When Bob Walk was credited with the win in the first game of the 1980 World Series, he became just the second Phillie to earn the honor. For the previous 65 years, Grover Cleveland Alexander was the sole pitcher in franchise history to carry a postseason win on his record — doing so against today’s inter-league opponent, the Boston Red Sox.
During my teen and early adult years, I thought that the reasoning behind the HOF recognizing him as a Phillie had as much to do with the pathetic history of the franchise than anything else. I took it as a pity designation since he actually played one more season with the Cubs and than with The Fightins. However, I realized the error in my logic one evening in college when carefully looking over his stats and realizing that his best years (by far) were in Philly. In addition, he very nearly pitched more innings and games for the Phillies than the Cubs and Cardinals combined. Clearly, the HOF made the right choice designating him a Phillie.

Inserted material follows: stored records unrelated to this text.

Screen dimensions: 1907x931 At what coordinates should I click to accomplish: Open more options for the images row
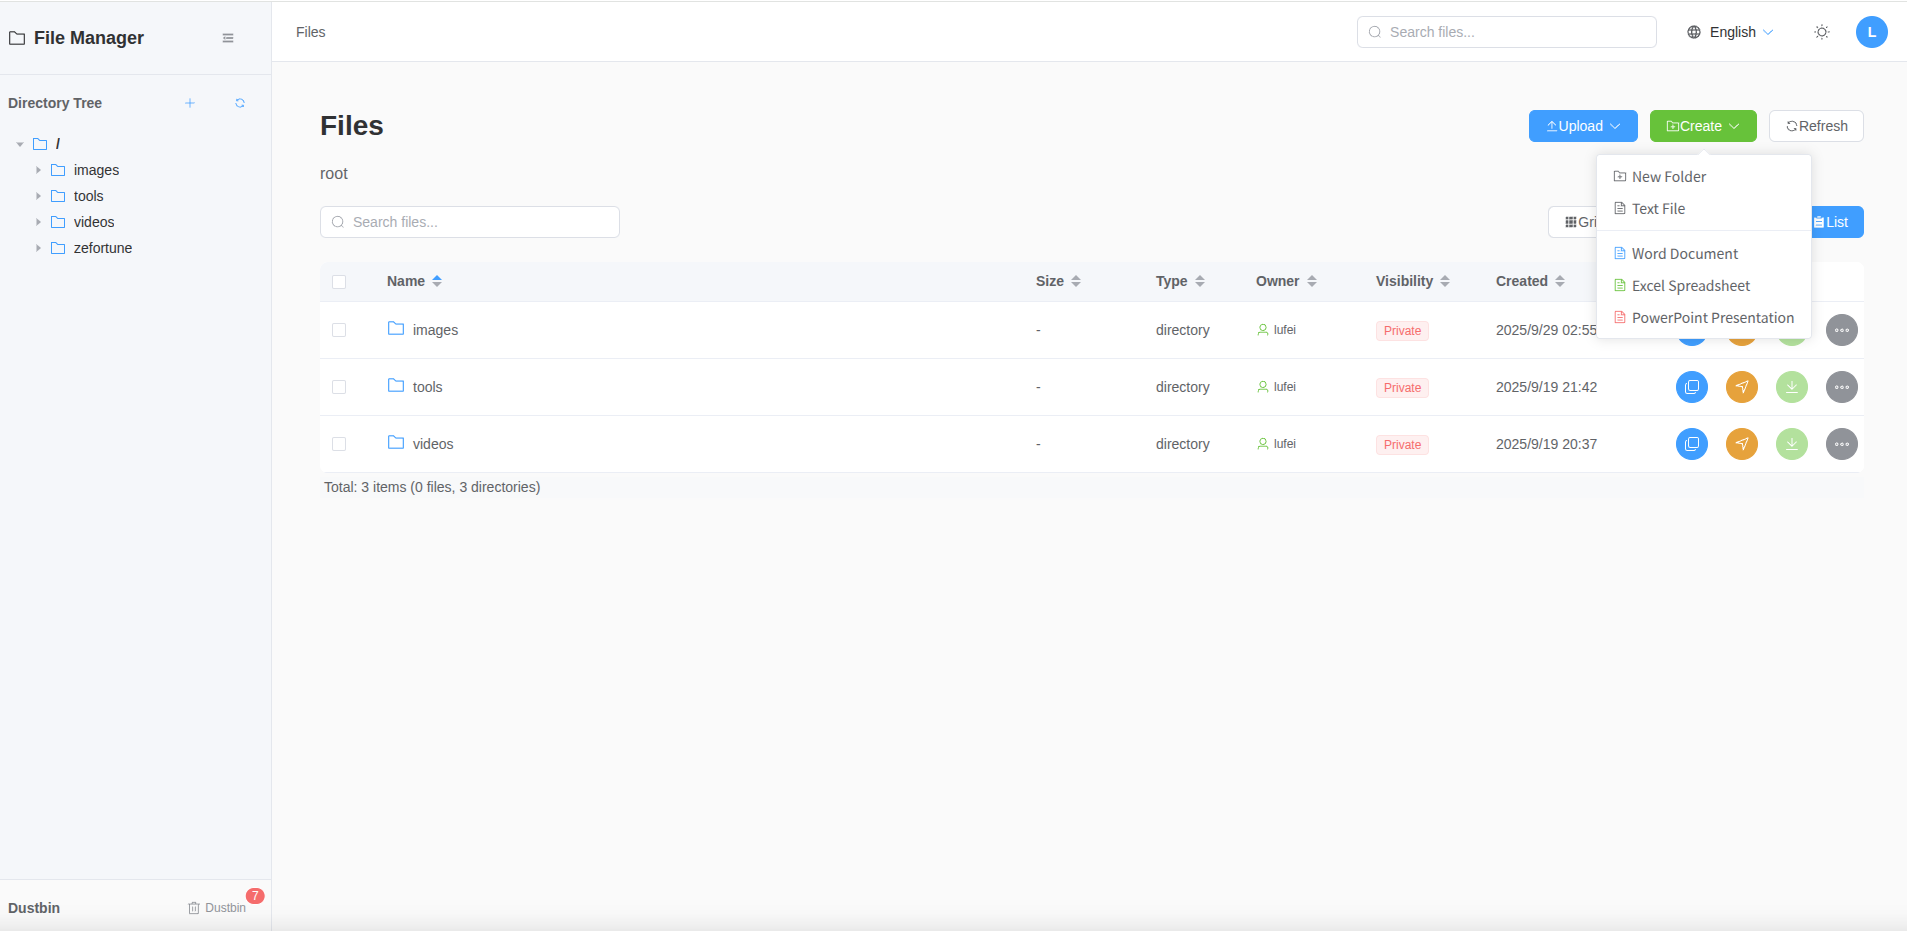click(x=1841, y=330)
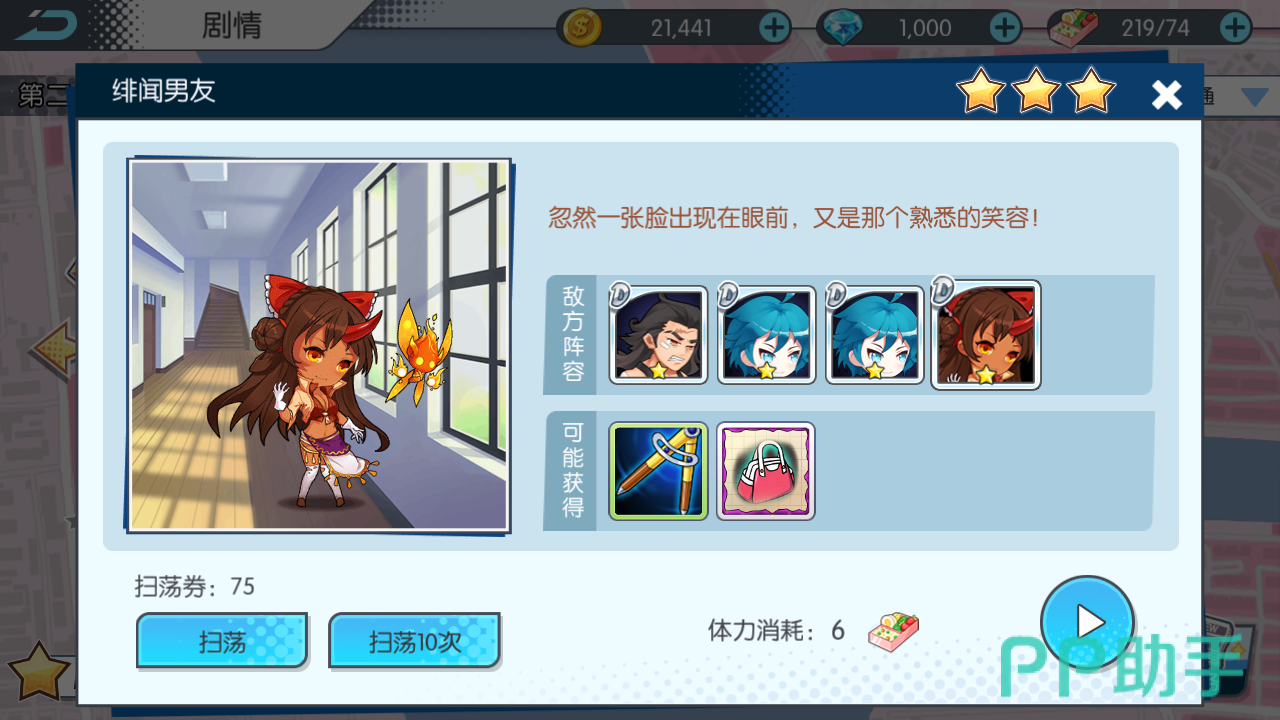Select the second blue-haired enemy portrait

pyautogui.click(x=874, y=335)
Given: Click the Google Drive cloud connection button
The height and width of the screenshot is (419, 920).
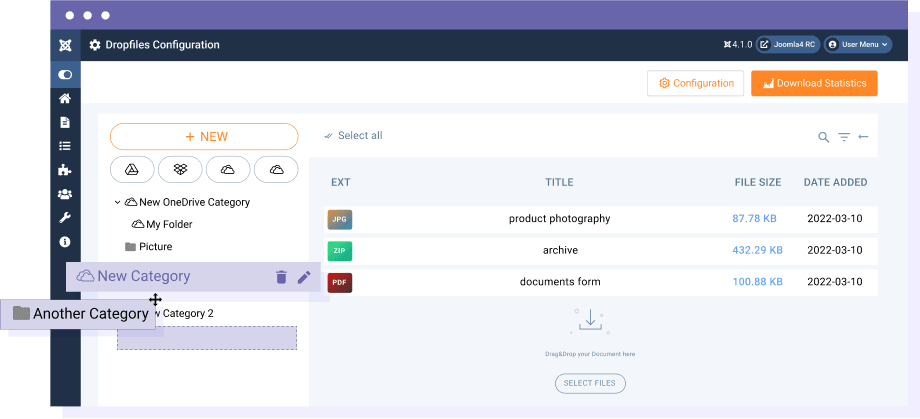Looking at the screenshot, I should pyautogui.click(x=131, y=170).
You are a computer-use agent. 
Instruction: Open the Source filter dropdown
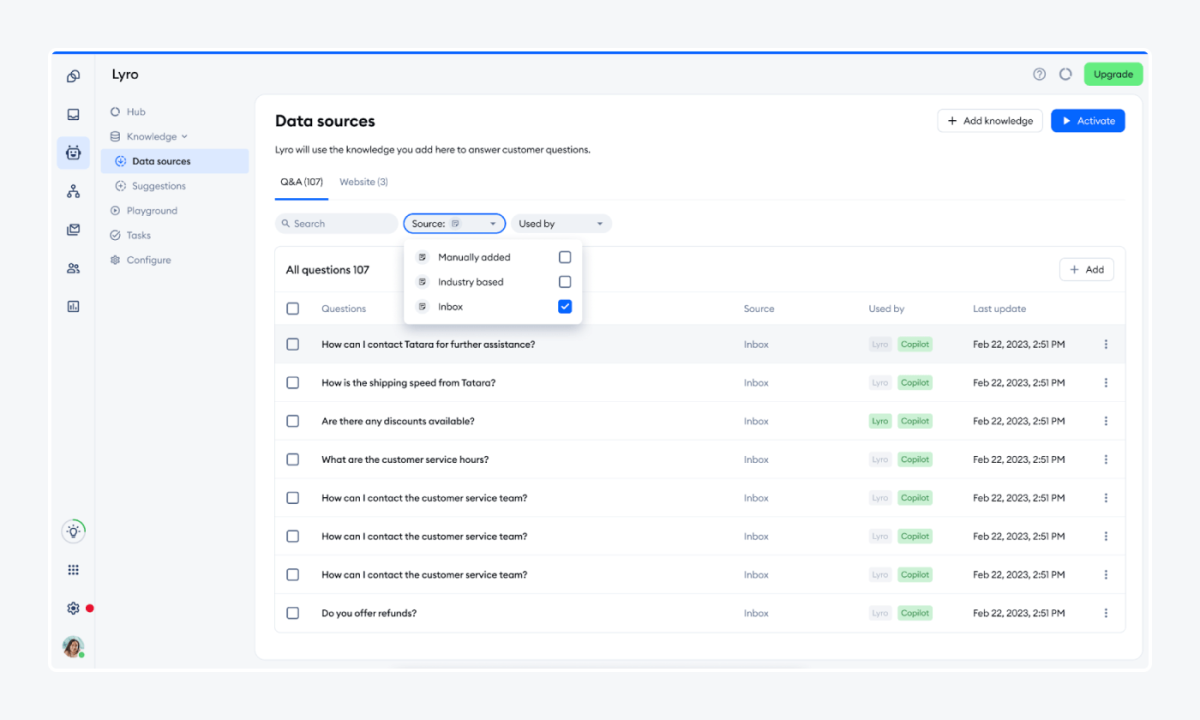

According to Beckett.com, Alexander has appeared on 75 cards since 1980. I don’t have an exact breakdown of how many of those are Phillies card (I can give one, but don’t have the time to do the necessary research), but any Phillies collector can pretty readily purchase a recent Alexander card fairly easily. The 1983 Donruss Hall of Fame Heroes (#23) shown with this post is likely (though I’m not certain) the first Alexander card I added to my collection. Some other time I’ll post one of the older ones, but based solely on appearance, this one is my favorite. I love all of Dick Perez’s artwork, and I love the fact that the Phillies selected him to do the artwork for their 1983 Phillies Greatest Moments Postcards and 1983 Phillies Great Players and Managers Postcards sets. While I’m certain that it would be cost prohibitive and will probably never happen, I think it would be awesome if the Phillies would commission him to do the artwork for another set. Oh well, I can dream.